Sun Sentinel Palm Beach Edition
Cooper City Peruvian restaurant ordered temporarily shut twice in two months
In a rarity for restaurant inspections, just one South Florida establishment in the entire tricounty area was ordered to temporarily shut its doors last week.
At Pollos & Parrilla by Sr. Ceviche in Cooper City, state inspectors found filthy kitchen equipment and cockroaches crawling near the kitchen prep table.
The South Florida Sun Sentinel typically highlights restaurant inspections in Broward and Palm Beach counties from the Florida Department of Business and Professional Regulation. We cull through hundreds of restaurant and bar inspections that happen weekly and spotlight places ordered shut for “high-priority violations,” such as improper food temperatures or dead cockroaches.
Sun Sentinel readers can browse full Palm Beach, Broward and Miami-Dade county reports on our state inspection map, updated weekly (usually Mondays) with fresh data pulled from the Florida DBPR website.
Any restaurant that fails inspections must stay closed until it passes a follow-up state inspection. If you spotted a possible violation and wish to file a complaint, contact Florida DBPR. (But don’t contact us: The Sun Sentinel doesn’t inspect restaurants.)

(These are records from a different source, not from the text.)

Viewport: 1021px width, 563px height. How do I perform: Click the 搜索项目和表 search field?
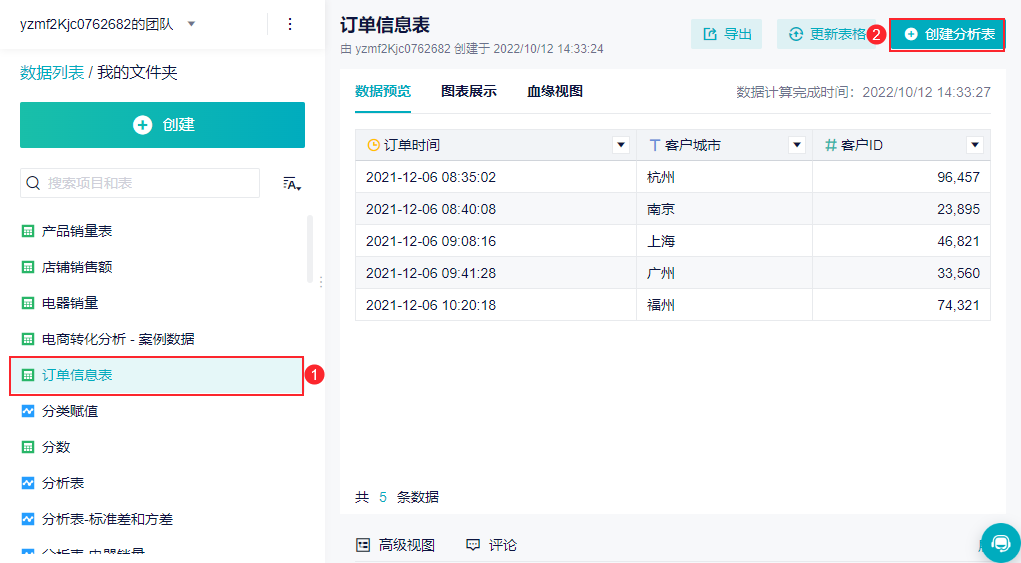(x=150, y=183)
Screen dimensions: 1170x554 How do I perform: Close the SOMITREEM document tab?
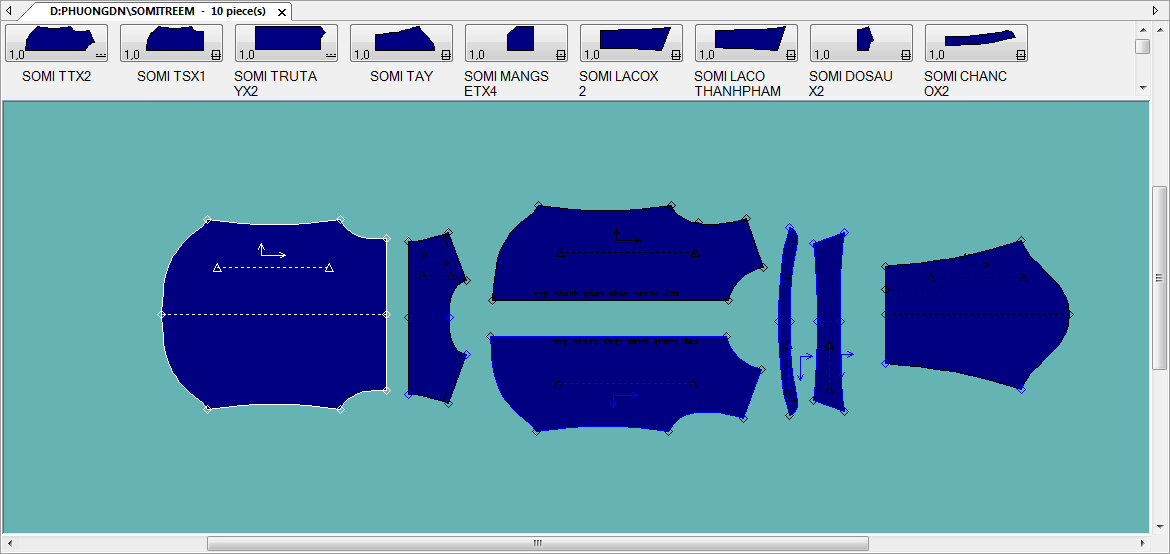click(282, 12)
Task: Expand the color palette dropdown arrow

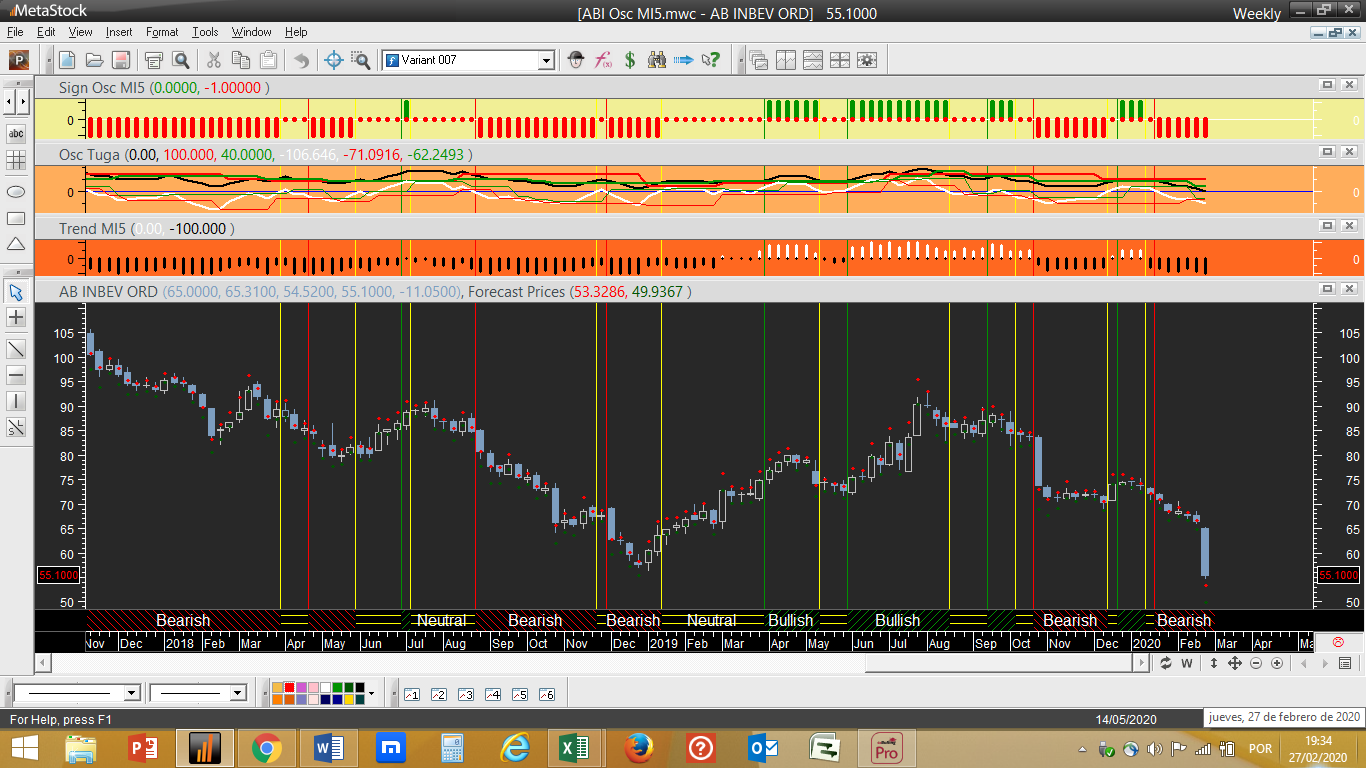Action: [371, 693]
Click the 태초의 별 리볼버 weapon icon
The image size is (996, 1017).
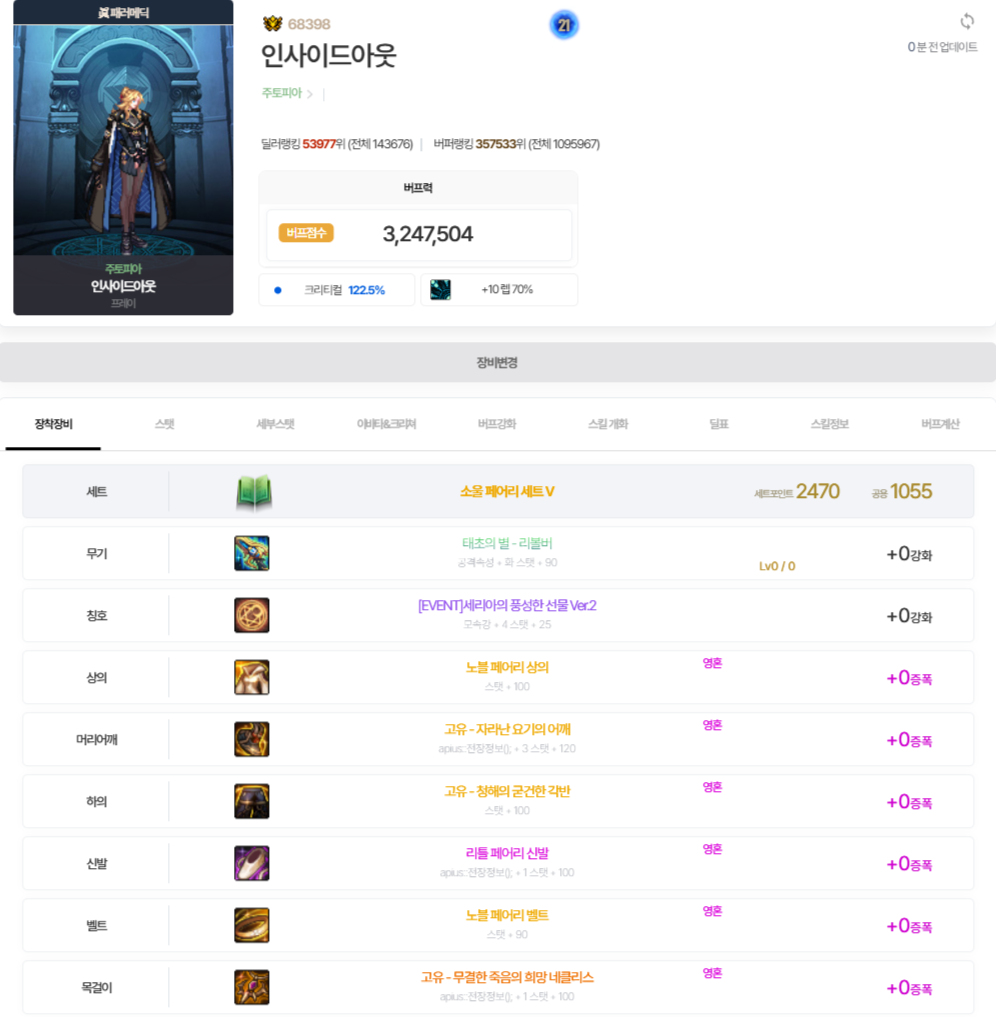click(x=252, y=553)
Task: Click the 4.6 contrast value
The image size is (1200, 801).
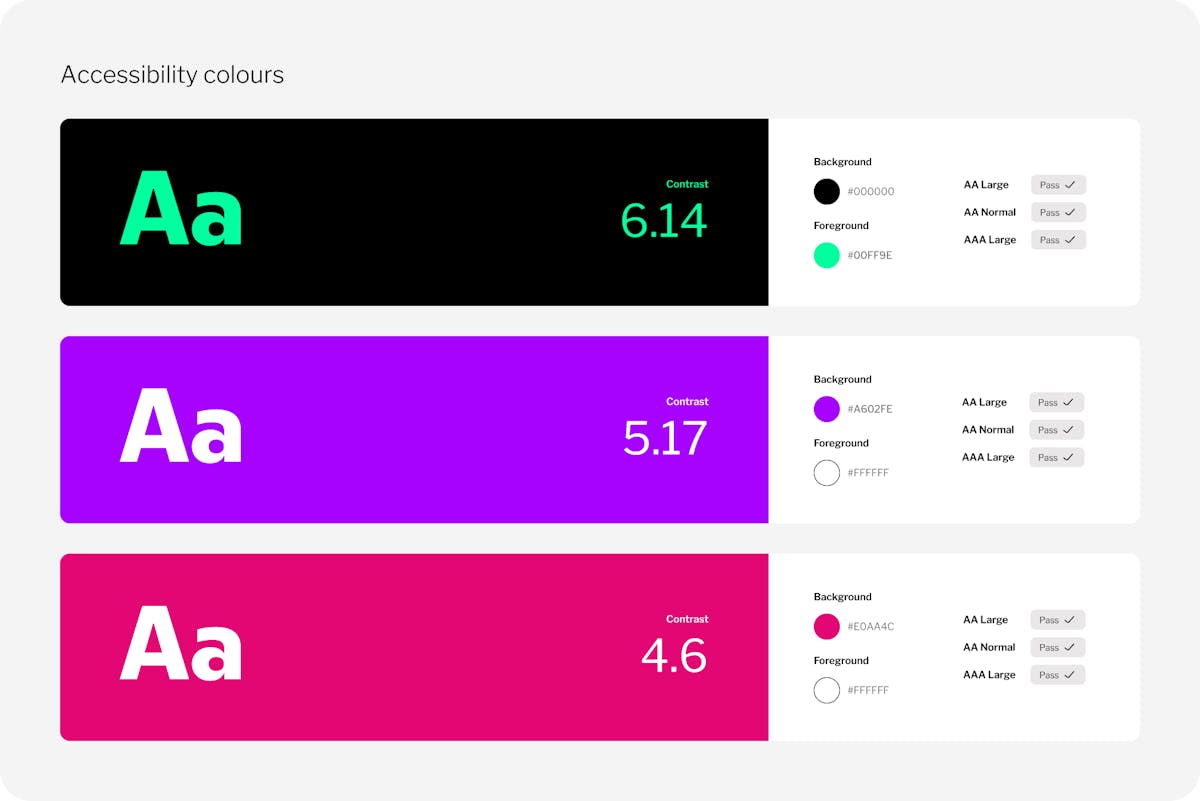Action: pyautogui.click(x=674, y=656)
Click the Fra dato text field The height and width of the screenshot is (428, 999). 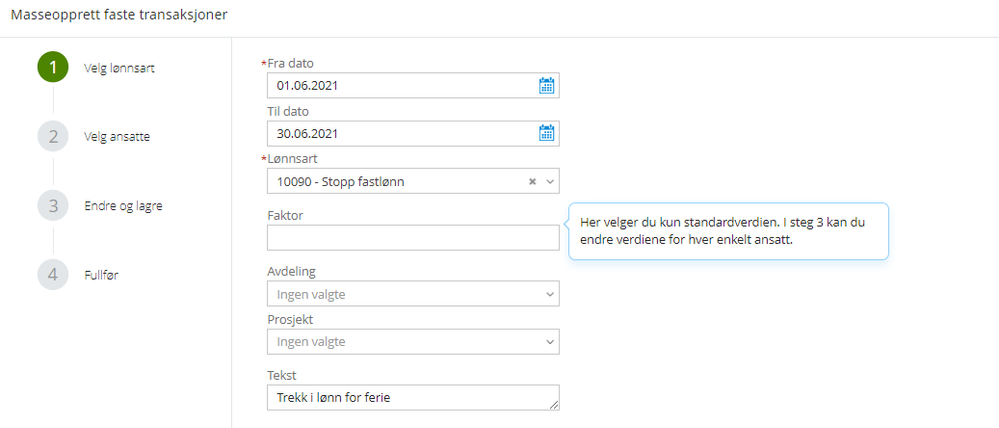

Pollos & Parrilla by Sr. Ceviche, Cooper City 9419 Sheridan St. Ordered shut:
May 11; reopened May 12 Why: The state discovered 21 violations (five high-priority), such as three live cockroaches seen “crawling on wall behind grill” and “crawling on floor under prep table” in the kitchen’s cook line. The restaurant’s operator later killed the roaches, removed another dead roach in the same space beneath the prep table, and sanitized the area afterward. The state spotted one employee picking “up lids from floor and proceeded to work with cooked foods” without washing hands or changing gloves. They also noticed various equipment that were either filthy or in disrepair, including a “chest freezer door falling off when opened” in the kitchen, a microwave with an “accumulation [of ] food debris,” and “hood filters soiled with grease.” Despite one basic issue discovered during the inspectors’ second visit on May 12, the Peruvian restaurant was cleared to reopen. This is the second time Pollos & Parrilla has been ordered shut in two months.